Only the lines below from the one containing "The height and" through the last line should be set down, exactly as written and with no pictures.

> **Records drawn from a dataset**
○ ○ ○ ○
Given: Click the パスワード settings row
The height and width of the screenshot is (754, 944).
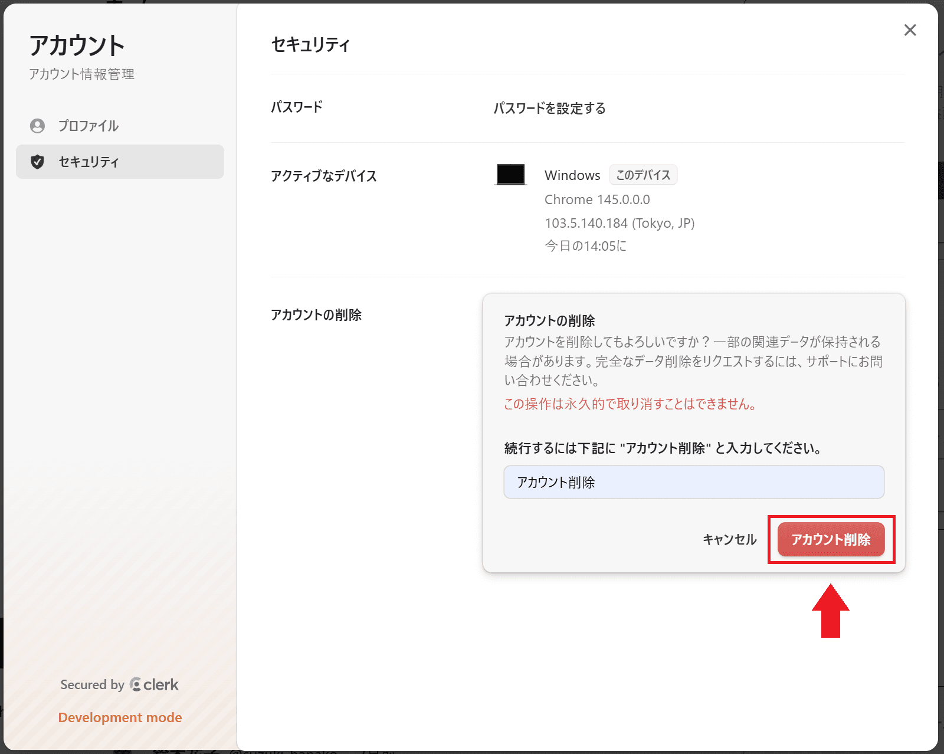Looking at the screenshot, I should point(296,107).
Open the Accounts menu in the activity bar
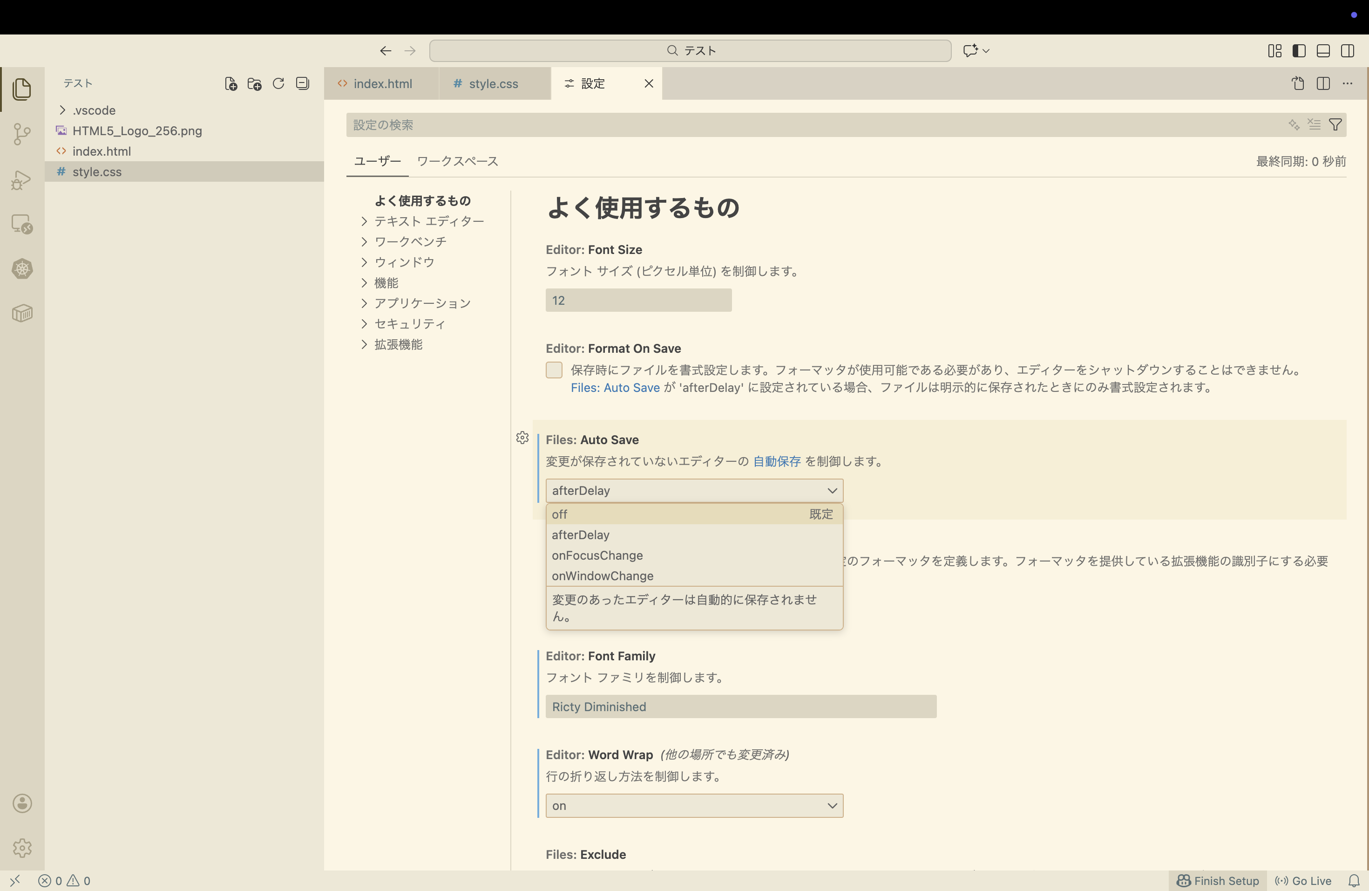The image size is (1369, 891). (22, 804)
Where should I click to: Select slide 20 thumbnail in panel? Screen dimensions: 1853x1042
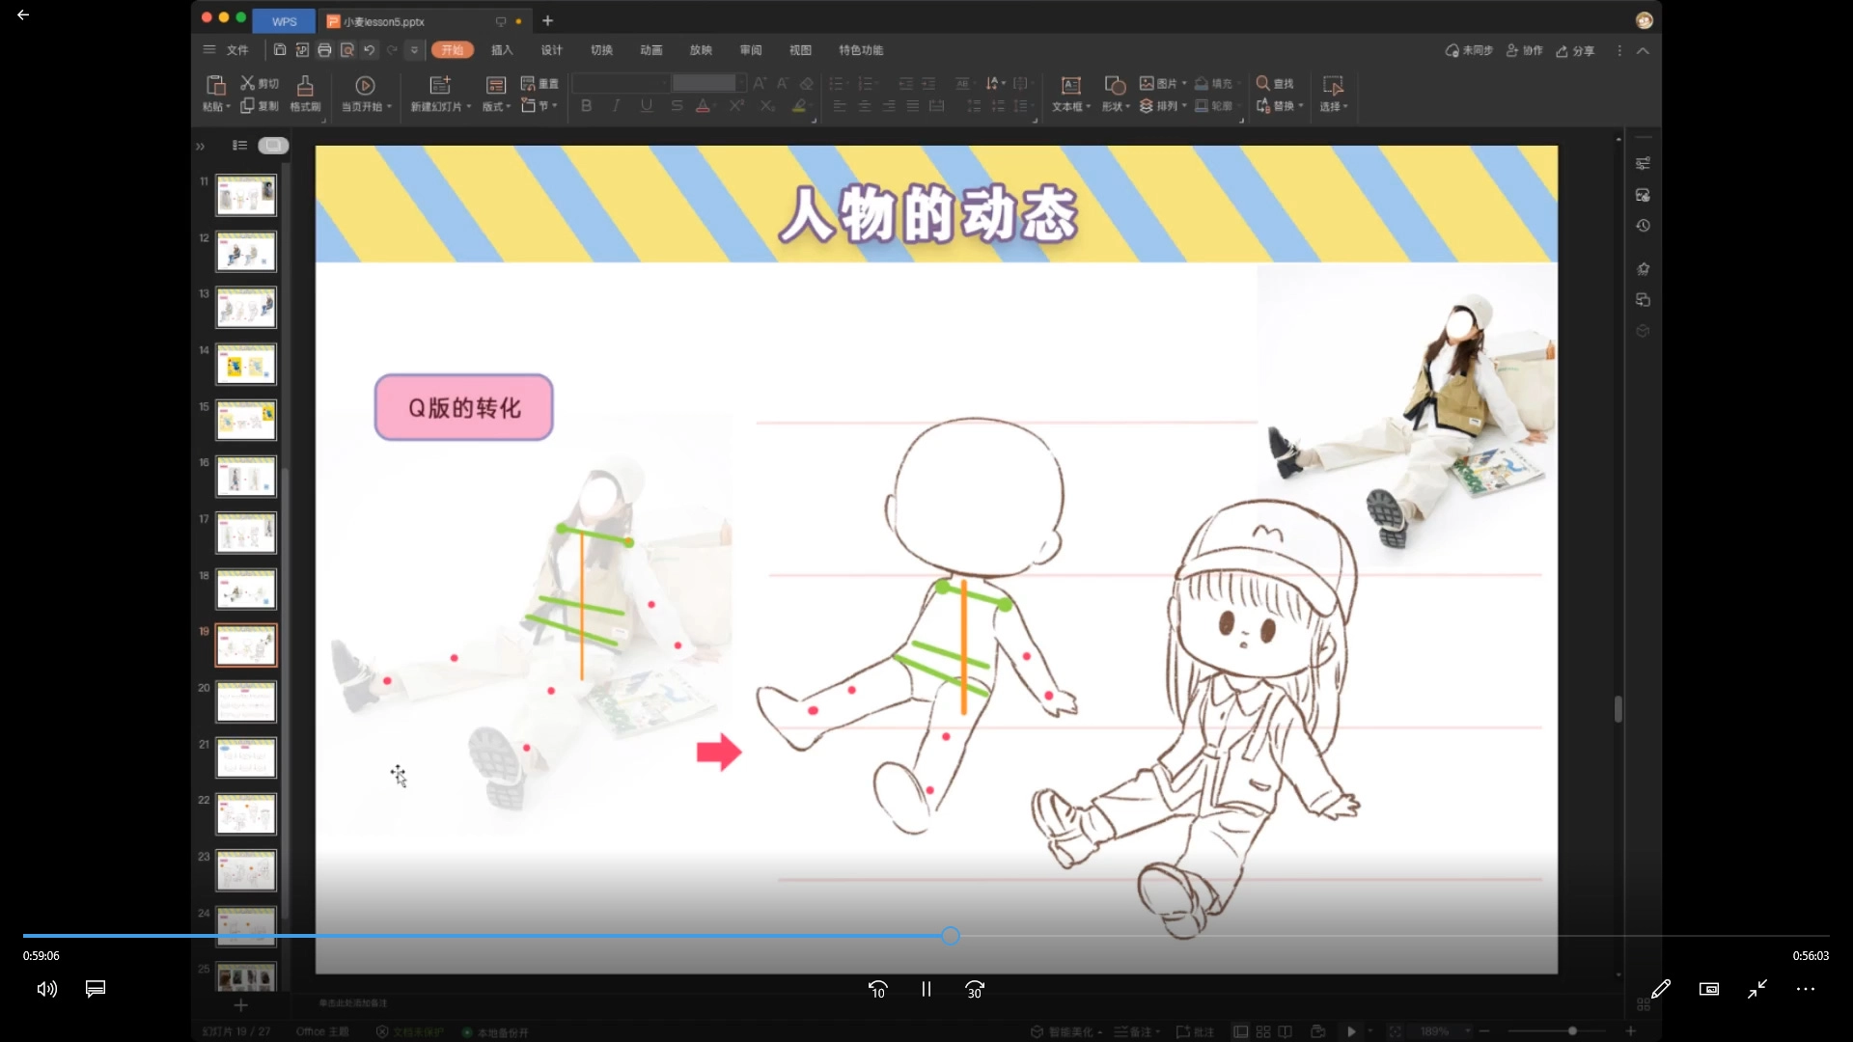246,702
○ ○ ○ ○
> **WRITTEN ANSWER**
The height and width of the screenshot is (754, 944).
Looking at the screenshot, I should point(296,107).
Open the Accounts menu in the activity bar
The image size is (1369, 891). (22, 804)
Where should I click to: Select slide 20 thumbnail in panel? Screen dimensions: 1853x1042
246,702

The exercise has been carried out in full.